Fires on the Plain
A la fin de la Seconde Guerre mondiale, l'armée impériale japonaise aux Philippines est en déroute face à la résistance locale et aux troupes américaines. Les quelques soldats restants errent, luttant pour leur survie, dans un univers sans ami, sans ennemi, sans Dieu...
DE GUERRE LASSE
Au tournant de l'an 2000, à l'époque où "la mode" était au cinéma asiatique (entre le succès commercial de Wong Kar Wai, la reconnaissance tardive de Miyazaki ou le début du renouveau coréen), Shinya Tsukamoto (lire notre entretien) était un auteur culte et "suivi". Plusieurs de ses films avaient été édités en dvd chez nous tandis que certains (comme Gemini ou Tokyo Fist) sont sortis dans les salles françaises. Hormis quelques timides apparitions dans des festivals hexagonaux (comme à l’Étrange qui avait diffusé Snake of June il y a une dizaine d'années), silence radio ou presque. Pourtant, Tsukamoto n'a pas cessé de tourner (6 films entre 2004 et 2014) et son dernier né, Fires on the Plain, figurait même l'an passé en compétition à la Mostra de Venise.

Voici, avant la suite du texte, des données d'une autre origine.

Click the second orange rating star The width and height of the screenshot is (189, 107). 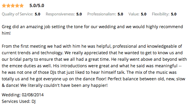pyautogui.click(x=9, y=6)
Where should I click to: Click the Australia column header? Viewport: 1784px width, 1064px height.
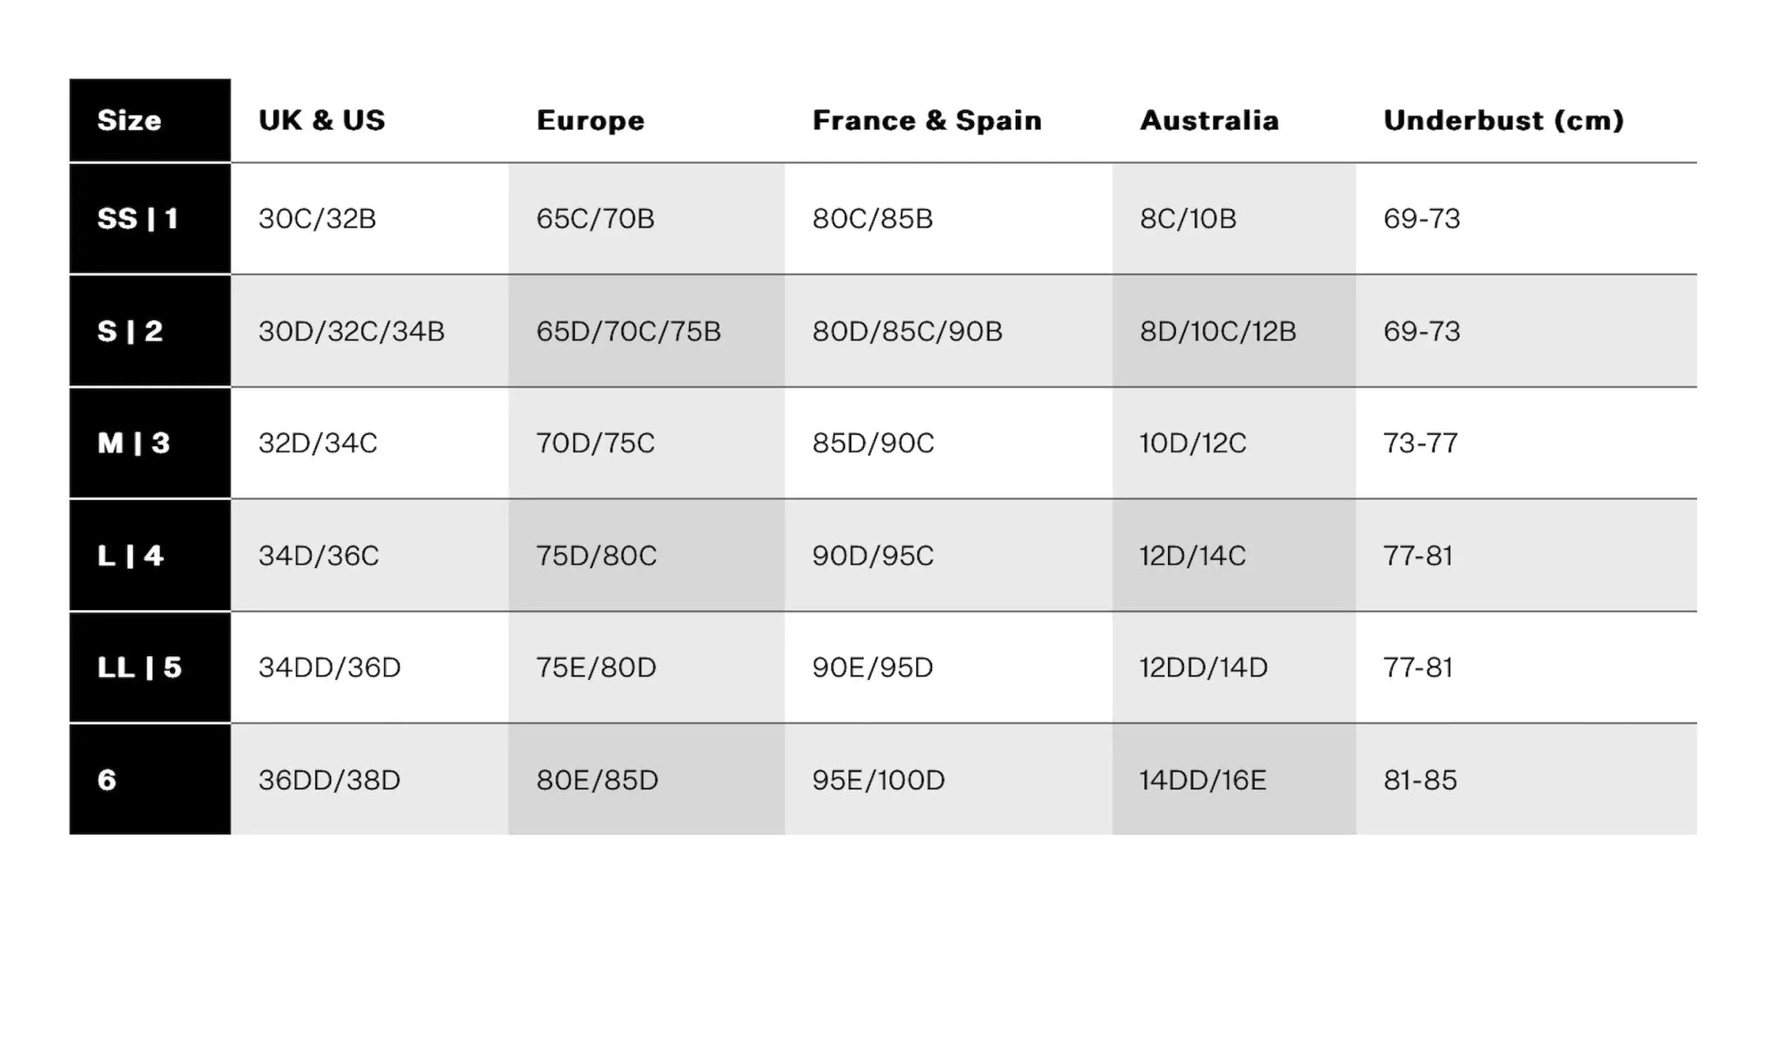[1209, 120]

Fires on the Plain est une nouvelle adaptation du roman semi-autobiographique Les Feux de Shōhei Ōoka, relatant l'enfer dans lequel s'enfonce un soldat japonais au cœur de la jungle philippine. Ce classique humaniste et antimilitariste de la littérature japonaise avait déjà inspiré Kon Ichikawa avec Les Feux dans la plaine, tourné à la fin des années 50 soit quelques années seulement après la parution du roman. Un demi-siècle s'est écoulé mais les sujets traités par l'ouvrage, et sa relecture par Tsukamoto, restent d'actualité. Dès les premiers instants, le réalisateur questionne l'absurdité de cet état de guerre, alors qu'il ne décrit même pas une scène de combat. L'humanité et l'empathie semblent déjà totalement absentes dans cette intro curieuse et gonflée.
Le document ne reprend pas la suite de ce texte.